Phillip Khandeliants

С++/C# developer, PVS-Studio

C++/С# developer in a PVS-Studio team. Takes part in developing a C++ analyzer kernel and a plugin for integration with a SonarQube platform, creates new diagnostics and DevOps-utilities. Author of articles about checks of opensource-projects.

Master-class. The practice of using static code analyzers

October 12, 15:05
Room V|V зал

In modern realities, the issue of software code quality is becoming more urgent. Static analysis tools are applied more often for eliminating bugs, security problems, and “code smells”. A centralized view of all warnings issued by various tools can become another pain in the neck.

The SonarQube platform is meant to solve this problem, as one of its great features is the aggregation of analysis results on one project from several tools for finding bugs.

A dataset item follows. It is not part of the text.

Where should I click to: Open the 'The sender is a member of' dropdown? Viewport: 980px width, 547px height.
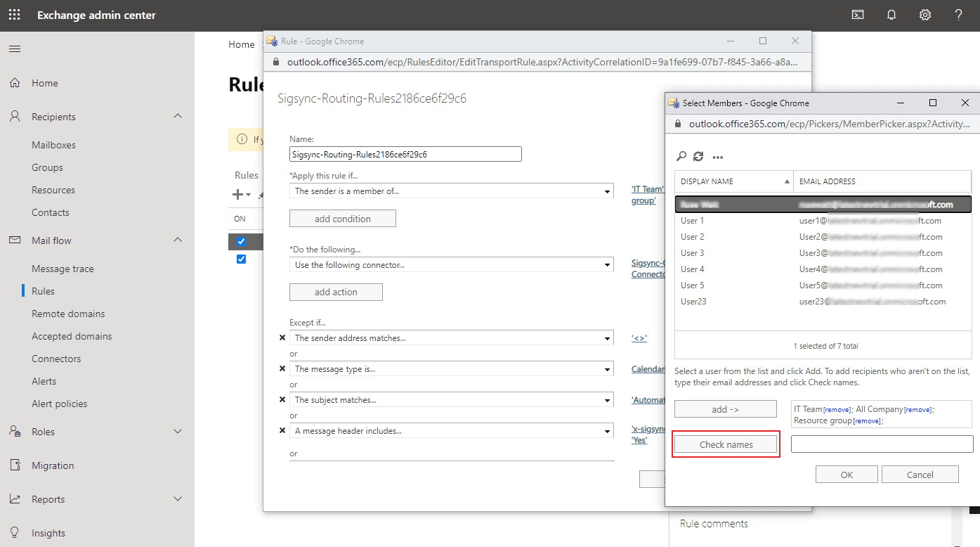451,191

SonarQube covers a wide range of programming languages (C/C++, Java, c #, PHP, JS, …) and enables you to easily visualize the analysis results and receive reports on a variety of metrics. In general terms, SonarQube allows tracking the dynamics of the project development in time.

The workshop will demonstrate how to deploy SonarQube, carry out an analysis of the project and aggregate reports of various static analyzers with further warnings viewing. Laptop availability is welcome. The platform can be of interest to developers in any programming languages, managers and projects team leads, as well as developers of plugins for SonarQube.